Visual but not trigeminal mediation of magnetic compass information in a migratory bird

Manuela Zapka1, Dominik Heyers1, Christine M. Hein1, Svenja Engels1, Nils-Lasse Schneider1, Jörg Hans1, Simon Weiler1, David Dreyer1, Dmitry Kishkinev1, J. Martin Wild2 & Henrik Mouritsen1

  1. AG Neurosensorik/Animal Navigation, IBU, University of Oldenburg, D-26111 Oldenburg, Germany
  2. Department of Anatomy, Faculty of Medical and Health Sciences, University of Auckland, Private Bag 92019, Auckland 1142, New Zealand

Correspondence to: Henrik Mouritsen1 Correspondence and requests for materials should be addressed to H.M. (Email: henrik.mouritsen@uni-oldenburg.de).

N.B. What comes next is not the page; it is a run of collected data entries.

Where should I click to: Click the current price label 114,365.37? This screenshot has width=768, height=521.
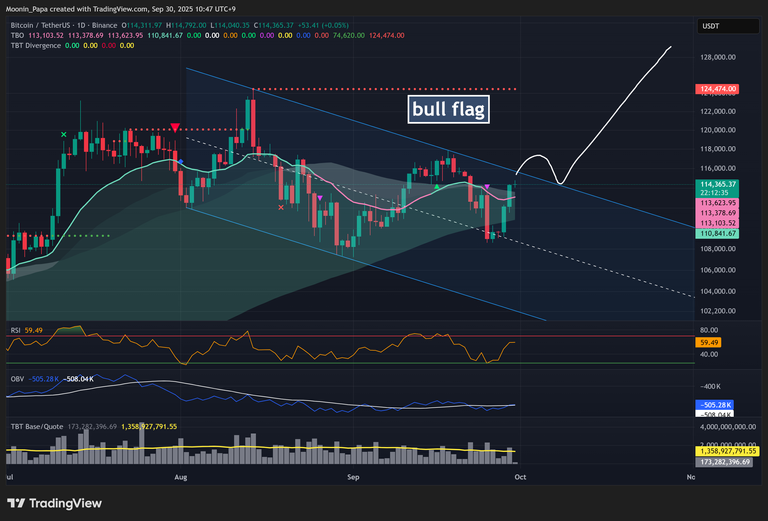point(719,185)
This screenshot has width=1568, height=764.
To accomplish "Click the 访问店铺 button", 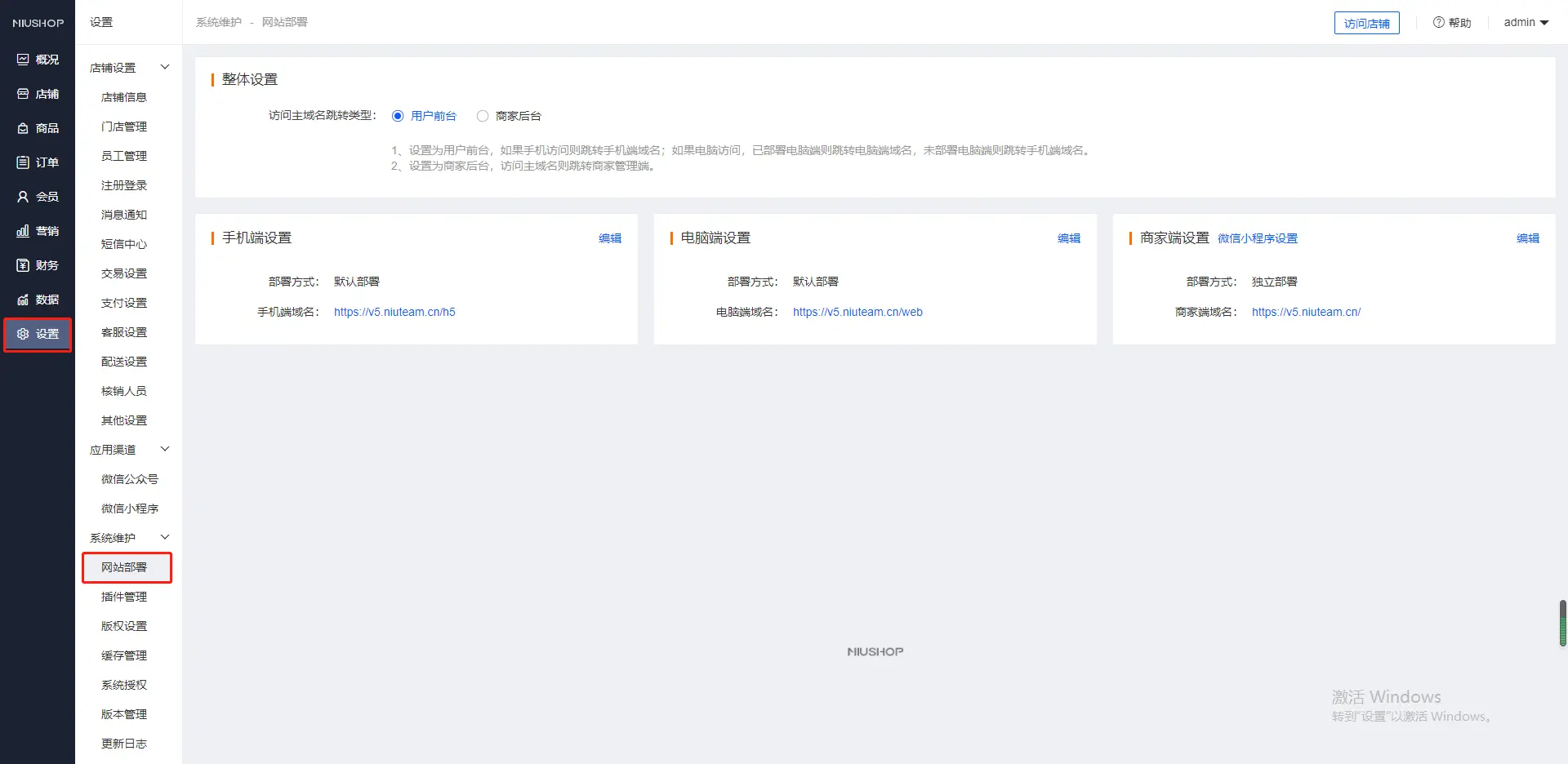I will click(1366, 24).
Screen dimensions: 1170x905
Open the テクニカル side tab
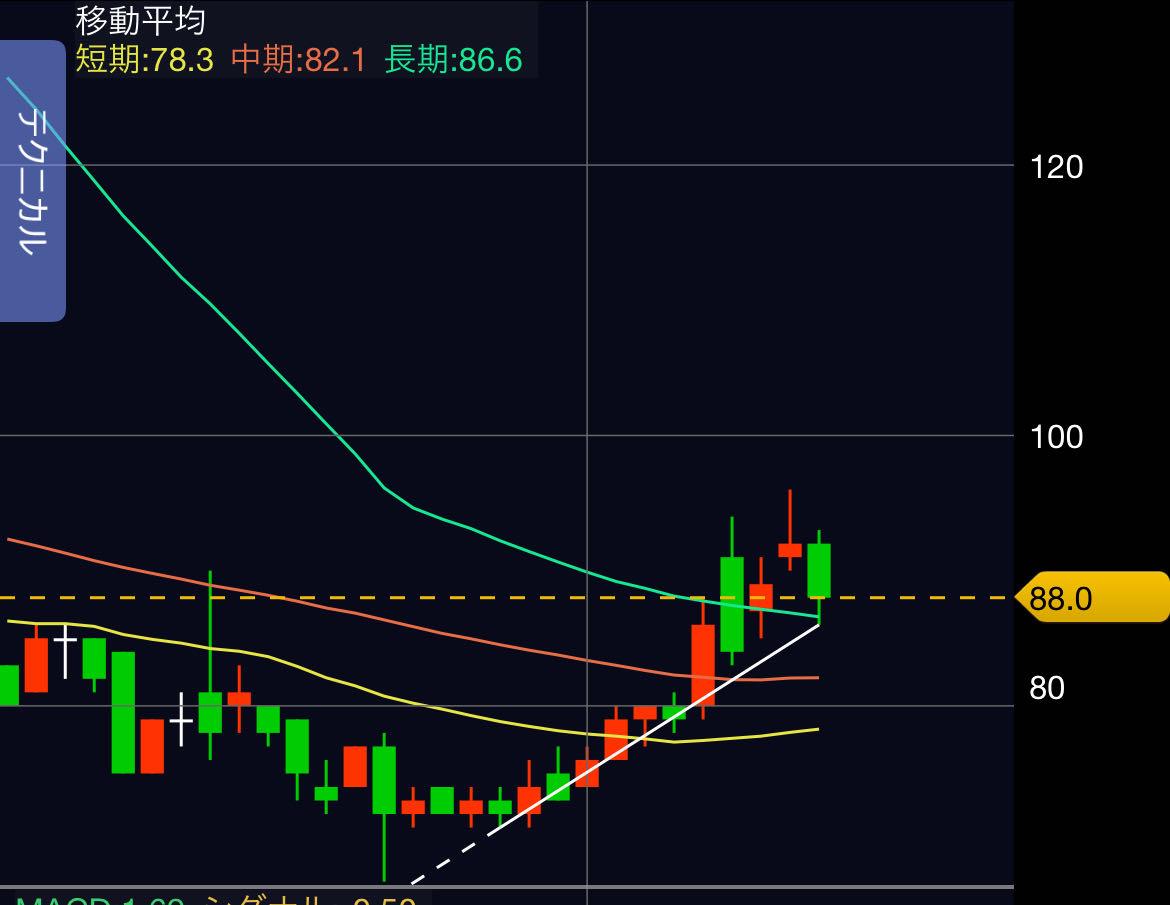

Magnetic compass information has a key role in bird orientation1, 2, 3, but the physiological mechanisms enabling birds to sense the Earth's magnetic field remain one of the unresolved mysteries in biology2, 4. Two biophysical mechanisms have become established as the most promising magnetodetection candidates. The iron-mineral-based hypothesis suggests that magnetic information is detected by magnetoreceptors in the upper beak and transmitted through the ophthalmic branch of the trigeminal nerve to the brain5, 6, 7, 8, 9, 10. The light-dependent hypothesis suggests that magnetic field direction is sensed by radical pair-forming photopigments in the eyes11, 12, 13, 14, 15 and that this visual signal is processed in cluster N, a specialized, night-time active, light-processing forebrain region16, 17, 18, 19. Here we report that European robins with bilateral lesions of cluster N are unable to show oriented magnetic-compass-guided behaviour but are able to perform sun compass and star compass orientation behaviour. In contrast, bilateral section of the ophthalmic branch of the trigeminal nerve in European robins did not influence the birds' ability to use their magnetic compass for orientation. These data show that cluster N is required for magnetic compass orientation in this species and indicate that it may be specifically involved in processing of magnetic compass information. Furthermore, the data strongly suggest that a vision-mediated mechanism underlies the magnetic compass in this migratory songbird, and that the putative iron-mineral-based receptors in the upper beak connected to the brain by the trigeminal nerve6, 7, 8 are neither necessary nor sufficient for magnetic compass orientation in European robins.